How to support your child when they have a tantrum
The American Academy of Pediatrics says that when you respond in a calm and consistent way to your child’s outbursts, it helps them understand where the boundaries are. This can make your child feel safe and in control.
Here are some tricks you could consider:
Try to distract them
Children have short attention spans and they’re usually easy to divert. If you sense a tantrum brewing because you said “no” to buying KinderJoy, while you're waiting at the supermarket check out- try to switch gears and direct their attention to something else. Like saying, “Wow! Look at that fish tank over there!”
Change the location
If your child is having a tantrum in a public place, pick them up and move to a safe place- maybe your car or the restroom, and let them blow off some steam. Try explaining calmly to them. Gently touch them and give them a hug. This can be soothing to them and help them calm down.
Avoid situations that may trigger tantrums
Try to make sure that they aren’t hungry, tired, or overstimulated. If they ask for sweets or toys when you’re shopping, steer clear of the aisles stocking those temptations. If the tantrum tends to happen in restaurants, choose places that offer quick service.

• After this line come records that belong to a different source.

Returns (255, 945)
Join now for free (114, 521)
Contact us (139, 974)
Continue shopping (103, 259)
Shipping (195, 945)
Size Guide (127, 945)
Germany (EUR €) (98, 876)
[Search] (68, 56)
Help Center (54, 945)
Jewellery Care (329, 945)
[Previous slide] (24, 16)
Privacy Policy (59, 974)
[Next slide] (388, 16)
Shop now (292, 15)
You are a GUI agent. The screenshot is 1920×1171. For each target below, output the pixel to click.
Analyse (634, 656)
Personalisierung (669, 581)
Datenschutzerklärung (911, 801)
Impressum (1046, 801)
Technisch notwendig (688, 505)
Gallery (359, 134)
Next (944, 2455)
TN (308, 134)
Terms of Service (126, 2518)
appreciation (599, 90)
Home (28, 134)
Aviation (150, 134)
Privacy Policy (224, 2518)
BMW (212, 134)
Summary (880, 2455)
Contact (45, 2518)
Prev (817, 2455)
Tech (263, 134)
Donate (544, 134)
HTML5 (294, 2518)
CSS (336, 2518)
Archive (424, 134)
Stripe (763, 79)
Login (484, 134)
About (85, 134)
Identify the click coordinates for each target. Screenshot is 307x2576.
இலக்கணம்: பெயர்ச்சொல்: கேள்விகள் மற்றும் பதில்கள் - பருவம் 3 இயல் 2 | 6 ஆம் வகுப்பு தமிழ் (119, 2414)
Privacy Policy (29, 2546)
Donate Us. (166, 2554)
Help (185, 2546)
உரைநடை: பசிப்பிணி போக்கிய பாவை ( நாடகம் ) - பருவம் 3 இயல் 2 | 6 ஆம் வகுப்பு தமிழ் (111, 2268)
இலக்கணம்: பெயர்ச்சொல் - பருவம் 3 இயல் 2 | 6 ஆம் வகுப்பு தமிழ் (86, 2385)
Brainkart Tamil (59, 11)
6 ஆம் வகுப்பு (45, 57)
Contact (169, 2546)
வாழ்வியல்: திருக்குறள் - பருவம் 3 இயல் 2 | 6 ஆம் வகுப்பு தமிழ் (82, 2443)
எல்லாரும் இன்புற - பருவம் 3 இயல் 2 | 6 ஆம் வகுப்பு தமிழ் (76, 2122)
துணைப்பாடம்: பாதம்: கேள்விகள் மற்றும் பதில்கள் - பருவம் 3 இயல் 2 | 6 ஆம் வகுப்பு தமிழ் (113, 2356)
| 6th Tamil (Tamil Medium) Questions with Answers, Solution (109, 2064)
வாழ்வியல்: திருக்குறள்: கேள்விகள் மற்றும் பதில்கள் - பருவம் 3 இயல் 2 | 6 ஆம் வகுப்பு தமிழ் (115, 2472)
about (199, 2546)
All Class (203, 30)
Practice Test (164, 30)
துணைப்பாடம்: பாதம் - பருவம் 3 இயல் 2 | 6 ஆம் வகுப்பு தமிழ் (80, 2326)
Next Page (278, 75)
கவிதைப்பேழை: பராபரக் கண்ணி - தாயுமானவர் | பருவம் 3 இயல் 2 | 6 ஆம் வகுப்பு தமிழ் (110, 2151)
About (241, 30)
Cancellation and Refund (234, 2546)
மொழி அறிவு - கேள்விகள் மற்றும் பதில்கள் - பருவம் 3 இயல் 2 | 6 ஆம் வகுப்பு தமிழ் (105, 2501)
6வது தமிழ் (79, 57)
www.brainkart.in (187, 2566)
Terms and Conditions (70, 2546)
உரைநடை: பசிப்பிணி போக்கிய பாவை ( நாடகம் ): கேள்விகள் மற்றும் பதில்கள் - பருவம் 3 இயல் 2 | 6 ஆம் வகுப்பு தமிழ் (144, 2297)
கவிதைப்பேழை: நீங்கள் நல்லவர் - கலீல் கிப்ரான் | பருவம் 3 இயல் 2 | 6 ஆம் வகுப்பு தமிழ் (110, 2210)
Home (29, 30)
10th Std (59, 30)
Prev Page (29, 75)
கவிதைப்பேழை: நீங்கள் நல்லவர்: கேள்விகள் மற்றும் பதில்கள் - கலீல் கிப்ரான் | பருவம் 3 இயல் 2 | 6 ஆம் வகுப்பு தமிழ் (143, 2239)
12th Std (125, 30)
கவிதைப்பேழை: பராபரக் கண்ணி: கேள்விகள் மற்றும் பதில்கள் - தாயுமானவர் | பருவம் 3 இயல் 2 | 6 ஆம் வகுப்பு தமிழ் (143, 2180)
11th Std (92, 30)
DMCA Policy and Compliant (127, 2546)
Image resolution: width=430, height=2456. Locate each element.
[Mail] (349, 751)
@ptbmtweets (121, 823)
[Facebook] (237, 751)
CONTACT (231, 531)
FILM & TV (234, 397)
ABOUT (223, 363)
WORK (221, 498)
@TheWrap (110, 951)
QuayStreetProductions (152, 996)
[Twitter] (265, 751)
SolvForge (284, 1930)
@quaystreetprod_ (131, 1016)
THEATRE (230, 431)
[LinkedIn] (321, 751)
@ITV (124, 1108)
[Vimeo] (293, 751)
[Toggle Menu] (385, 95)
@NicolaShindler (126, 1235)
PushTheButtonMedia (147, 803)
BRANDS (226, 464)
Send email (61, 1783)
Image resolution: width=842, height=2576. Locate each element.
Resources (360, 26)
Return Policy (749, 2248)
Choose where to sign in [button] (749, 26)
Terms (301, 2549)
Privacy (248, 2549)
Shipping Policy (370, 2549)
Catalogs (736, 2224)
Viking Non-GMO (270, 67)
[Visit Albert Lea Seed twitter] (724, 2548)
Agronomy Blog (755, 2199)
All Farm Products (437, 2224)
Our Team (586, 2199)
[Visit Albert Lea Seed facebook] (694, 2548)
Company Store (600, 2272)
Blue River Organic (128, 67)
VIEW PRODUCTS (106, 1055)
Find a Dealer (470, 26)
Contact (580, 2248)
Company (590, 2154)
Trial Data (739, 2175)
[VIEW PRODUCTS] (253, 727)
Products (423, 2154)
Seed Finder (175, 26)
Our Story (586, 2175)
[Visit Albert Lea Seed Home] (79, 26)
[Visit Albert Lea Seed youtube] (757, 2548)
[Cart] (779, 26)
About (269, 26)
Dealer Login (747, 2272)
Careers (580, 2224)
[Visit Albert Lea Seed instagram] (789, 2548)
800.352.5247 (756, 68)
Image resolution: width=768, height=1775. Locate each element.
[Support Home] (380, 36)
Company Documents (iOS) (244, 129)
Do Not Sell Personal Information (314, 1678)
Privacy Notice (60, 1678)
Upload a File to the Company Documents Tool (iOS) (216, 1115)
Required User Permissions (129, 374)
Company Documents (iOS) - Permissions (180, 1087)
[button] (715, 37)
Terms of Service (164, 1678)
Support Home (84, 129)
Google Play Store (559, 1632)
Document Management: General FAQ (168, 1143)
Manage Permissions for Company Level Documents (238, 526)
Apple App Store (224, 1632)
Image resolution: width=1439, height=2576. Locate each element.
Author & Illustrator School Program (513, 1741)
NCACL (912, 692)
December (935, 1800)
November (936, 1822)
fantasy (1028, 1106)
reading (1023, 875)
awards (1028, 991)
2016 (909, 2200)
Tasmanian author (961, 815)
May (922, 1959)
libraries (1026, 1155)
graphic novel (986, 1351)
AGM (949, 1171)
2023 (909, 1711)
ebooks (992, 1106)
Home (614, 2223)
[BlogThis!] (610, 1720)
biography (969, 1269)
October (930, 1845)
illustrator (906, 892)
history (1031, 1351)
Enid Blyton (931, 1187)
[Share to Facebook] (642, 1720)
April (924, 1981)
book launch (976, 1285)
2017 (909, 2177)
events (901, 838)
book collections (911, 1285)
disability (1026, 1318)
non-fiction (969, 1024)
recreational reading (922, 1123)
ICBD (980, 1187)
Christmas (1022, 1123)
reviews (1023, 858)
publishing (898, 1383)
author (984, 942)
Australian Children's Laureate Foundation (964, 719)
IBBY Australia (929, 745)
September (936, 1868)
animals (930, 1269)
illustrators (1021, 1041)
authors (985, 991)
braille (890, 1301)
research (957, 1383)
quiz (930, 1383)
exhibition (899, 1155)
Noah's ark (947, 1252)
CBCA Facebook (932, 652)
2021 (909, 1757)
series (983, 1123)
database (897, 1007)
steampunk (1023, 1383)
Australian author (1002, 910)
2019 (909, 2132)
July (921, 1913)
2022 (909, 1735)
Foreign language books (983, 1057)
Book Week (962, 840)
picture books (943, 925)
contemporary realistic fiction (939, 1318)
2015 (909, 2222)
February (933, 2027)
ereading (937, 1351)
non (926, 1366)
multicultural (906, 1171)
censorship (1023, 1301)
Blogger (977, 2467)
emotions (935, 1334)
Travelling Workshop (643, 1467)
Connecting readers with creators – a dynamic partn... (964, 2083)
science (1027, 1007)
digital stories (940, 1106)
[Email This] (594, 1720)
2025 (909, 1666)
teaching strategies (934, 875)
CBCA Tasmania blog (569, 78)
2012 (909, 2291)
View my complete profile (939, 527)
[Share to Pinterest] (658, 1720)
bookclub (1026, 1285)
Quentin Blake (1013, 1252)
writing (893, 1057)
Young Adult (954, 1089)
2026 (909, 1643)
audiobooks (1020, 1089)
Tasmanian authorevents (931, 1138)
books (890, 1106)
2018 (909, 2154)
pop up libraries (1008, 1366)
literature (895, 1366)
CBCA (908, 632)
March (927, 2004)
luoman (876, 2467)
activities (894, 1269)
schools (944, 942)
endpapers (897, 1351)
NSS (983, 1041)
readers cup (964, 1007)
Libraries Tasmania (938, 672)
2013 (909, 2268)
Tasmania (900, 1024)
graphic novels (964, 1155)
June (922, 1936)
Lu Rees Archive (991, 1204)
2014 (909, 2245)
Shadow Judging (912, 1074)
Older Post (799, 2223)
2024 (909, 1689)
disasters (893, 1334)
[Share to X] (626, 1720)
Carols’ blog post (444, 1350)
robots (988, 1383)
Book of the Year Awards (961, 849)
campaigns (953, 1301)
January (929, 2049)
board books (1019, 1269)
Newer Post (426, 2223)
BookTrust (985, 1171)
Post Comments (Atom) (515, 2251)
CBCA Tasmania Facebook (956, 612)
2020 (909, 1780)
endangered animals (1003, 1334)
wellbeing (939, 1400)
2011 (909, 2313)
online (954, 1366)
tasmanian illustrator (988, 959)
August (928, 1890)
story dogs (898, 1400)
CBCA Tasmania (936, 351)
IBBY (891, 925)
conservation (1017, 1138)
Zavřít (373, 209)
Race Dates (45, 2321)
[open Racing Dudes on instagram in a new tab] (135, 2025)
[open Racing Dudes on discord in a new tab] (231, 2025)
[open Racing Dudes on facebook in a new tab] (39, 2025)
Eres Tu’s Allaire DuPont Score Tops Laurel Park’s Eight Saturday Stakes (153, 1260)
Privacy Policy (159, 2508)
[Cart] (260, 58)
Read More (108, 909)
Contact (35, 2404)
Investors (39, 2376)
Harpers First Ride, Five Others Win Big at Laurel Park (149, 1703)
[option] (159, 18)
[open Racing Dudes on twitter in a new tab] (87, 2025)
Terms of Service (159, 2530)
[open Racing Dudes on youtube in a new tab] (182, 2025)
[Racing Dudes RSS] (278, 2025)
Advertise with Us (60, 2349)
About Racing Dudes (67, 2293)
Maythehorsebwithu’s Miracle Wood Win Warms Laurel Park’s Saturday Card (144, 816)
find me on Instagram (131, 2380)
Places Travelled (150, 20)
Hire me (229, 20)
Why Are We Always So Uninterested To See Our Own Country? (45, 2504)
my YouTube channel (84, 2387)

Don’t sweat the small stuff
Give them some choice in small matters and avoid saying “no” to everything. For example, you could ask them, “Do you want to have peas or carrots for dinner?” Or “Do you want to wear the blue shorts or the red ones?” This will give them a feeling of some control and reduce their frustration to a small extent.
Give positive reinforcement
Praise them when they behave well. Give them a hug and tell them how proud you’re of them when they share or follow directions.
And don’t forget to take care of yourself too!
It might be tempting to have a tantrum of your own when your kid is throwing one. But it’s important to take care of yourself as much as it is to care for your child.
Here are a couple of things to remember:
Try to stay calm
Take a few deep breaths and think about how you can handle the situation. Try to keep the calmness in your voice and manner. If you use a loud tone or fast motions, it may upset your child even more. Remember, the more agitated we are, the more our kids spiral down.
Remember, it’s not about you
Your child’s actions are not so much directed at you as they are a show of their own frustration. So, be kind to yourself and don't let your child's tantrum make you feel guilty or out of control.
Tantrums are just a part of growing up, and they will soon be a thing of the past. So make sure that you don’t hold onto it, either.
Sources:
-Daniels E, Mandleco B, Luthy K. (2012). Assessment, management, and prevention of childhood temper tantrums. Journal of the American Academy of Nurse Practitioners.